== Segment start ==

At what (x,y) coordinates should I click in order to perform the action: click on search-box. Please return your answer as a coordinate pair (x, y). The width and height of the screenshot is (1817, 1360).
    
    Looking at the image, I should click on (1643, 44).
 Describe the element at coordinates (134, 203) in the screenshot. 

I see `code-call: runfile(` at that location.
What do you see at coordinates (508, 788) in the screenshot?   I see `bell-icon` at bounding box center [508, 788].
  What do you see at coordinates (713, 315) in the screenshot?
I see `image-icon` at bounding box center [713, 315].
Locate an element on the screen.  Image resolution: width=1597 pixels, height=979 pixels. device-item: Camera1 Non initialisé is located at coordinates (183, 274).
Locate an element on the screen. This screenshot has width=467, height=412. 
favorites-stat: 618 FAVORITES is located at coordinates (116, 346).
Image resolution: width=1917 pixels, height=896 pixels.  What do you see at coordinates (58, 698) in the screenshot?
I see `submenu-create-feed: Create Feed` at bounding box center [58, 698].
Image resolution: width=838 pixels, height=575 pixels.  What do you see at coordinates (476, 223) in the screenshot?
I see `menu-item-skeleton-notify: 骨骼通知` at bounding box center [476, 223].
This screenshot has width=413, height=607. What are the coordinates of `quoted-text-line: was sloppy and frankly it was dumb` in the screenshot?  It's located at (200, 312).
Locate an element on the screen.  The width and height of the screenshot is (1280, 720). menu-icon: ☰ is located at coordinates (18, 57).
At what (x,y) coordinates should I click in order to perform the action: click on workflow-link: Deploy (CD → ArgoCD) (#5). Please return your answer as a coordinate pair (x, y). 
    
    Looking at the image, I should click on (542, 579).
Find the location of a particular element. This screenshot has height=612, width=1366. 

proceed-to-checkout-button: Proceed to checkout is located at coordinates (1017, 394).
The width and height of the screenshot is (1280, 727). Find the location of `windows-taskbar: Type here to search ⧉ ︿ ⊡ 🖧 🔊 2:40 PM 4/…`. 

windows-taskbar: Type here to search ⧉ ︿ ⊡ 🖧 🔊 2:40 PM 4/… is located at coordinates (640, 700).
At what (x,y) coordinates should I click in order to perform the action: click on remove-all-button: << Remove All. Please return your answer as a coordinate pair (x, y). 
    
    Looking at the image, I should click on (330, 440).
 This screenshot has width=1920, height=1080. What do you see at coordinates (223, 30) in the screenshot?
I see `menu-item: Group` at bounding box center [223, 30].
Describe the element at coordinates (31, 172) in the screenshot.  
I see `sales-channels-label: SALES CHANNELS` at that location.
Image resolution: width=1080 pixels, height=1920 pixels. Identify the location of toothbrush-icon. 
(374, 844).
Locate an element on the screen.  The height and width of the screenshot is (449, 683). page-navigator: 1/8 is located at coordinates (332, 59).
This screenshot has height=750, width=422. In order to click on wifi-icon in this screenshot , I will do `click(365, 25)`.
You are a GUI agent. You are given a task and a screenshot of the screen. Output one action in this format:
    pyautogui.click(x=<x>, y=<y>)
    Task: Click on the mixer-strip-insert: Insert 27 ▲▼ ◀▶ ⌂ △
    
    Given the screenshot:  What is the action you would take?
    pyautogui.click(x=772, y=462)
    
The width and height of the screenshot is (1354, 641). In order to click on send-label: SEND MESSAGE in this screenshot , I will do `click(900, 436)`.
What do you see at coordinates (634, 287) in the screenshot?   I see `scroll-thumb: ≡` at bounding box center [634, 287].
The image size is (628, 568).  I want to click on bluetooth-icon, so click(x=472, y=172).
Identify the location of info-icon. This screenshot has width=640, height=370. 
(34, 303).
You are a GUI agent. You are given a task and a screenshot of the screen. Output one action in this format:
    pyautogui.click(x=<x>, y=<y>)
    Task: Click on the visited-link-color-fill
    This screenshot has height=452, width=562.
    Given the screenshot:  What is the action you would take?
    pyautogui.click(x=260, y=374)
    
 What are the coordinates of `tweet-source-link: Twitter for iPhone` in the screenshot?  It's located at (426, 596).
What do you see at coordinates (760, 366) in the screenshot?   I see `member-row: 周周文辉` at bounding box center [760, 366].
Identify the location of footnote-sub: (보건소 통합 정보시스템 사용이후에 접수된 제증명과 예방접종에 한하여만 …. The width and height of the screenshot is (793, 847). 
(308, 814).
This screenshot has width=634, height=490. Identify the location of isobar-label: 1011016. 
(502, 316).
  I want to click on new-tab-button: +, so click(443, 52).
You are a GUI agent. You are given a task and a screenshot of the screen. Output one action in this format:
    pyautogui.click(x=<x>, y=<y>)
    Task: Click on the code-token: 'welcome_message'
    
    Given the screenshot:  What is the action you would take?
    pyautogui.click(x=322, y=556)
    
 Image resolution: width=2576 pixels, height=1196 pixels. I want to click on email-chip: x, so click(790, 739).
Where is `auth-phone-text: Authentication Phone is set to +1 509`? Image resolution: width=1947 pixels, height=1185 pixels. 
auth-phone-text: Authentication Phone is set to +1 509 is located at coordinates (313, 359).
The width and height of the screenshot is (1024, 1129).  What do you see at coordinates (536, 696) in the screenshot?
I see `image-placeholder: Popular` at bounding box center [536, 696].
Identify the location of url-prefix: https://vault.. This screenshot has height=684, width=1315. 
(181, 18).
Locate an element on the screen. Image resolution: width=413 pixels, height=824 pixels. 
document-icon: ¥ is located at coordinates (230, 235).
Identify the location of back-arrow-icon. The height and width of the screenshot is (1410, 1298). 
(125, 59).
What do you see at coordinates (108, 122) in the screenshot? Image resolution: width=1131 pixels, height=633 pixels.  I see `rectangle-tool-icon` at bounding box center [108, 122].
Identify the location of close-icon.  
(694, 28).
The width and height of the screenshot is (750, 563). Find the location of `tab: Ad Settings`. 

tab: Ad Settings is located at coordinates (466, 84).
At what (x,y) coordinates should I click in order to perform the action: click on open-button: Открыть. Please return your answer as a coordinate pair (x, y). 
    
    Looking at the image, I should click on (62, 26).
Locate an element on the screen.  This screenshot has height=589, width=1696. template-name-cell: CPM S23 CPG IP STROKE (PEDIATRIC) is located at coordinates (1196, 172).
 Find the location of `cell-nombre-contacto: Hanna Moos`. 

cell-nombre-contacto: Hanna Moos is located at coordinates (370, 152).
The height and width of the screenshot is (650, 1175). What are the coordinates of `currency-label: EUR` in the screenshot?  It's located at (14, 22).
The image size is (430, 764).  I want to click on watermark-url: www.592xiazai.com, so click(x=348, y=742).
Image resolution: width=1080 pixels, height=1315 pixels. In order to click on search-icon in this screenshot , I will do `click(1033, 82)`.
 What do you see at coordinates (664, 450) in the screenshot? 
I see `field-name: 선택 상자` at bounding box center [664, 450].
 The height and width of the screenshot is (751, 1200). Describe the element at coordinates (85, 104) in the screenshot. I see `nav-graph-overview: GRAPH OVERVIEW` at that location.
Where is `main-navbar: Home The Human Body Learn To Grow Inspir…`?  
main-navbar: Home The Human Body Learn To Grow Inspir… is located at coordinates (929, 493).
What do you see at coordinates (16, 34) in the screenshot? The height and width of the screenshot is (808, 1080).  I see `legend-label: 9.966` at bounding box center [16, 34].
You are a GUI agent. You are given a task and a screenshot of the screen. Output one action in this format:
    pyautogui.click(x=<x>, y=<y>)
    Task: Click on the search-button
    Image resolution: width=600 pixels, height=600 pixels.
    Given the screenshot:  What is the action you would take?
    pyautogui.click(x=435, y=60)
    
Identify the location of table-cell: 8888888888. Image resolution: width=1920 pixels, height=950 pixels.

== Segment end ==

* [What this task involves]
Show every line of the records above that has the word "label" in it.

* [Exercise solution]
I see `sales-channels-label: SALES CHANNELS` at that location.
The width and height of the screenshot is (1354, 641). In order to click on send-label: SEND MESSAGE in this screenshot , I will do `click(900, 436)`.
This screenshot has width=634, height=490. Identify the location of isobar-label: 1011016. 
The height and width of the screenshot is (650, 1175). What are the coordinates of `currency-label: EUR` in the screenshot?  It's located at (14, 22).
What do you see at coordinates (16, 34) in the screenshot? The height and width of the screenshot is (808, 1080).  I see `legend-label: 9.966` at bounding box center [16, 34].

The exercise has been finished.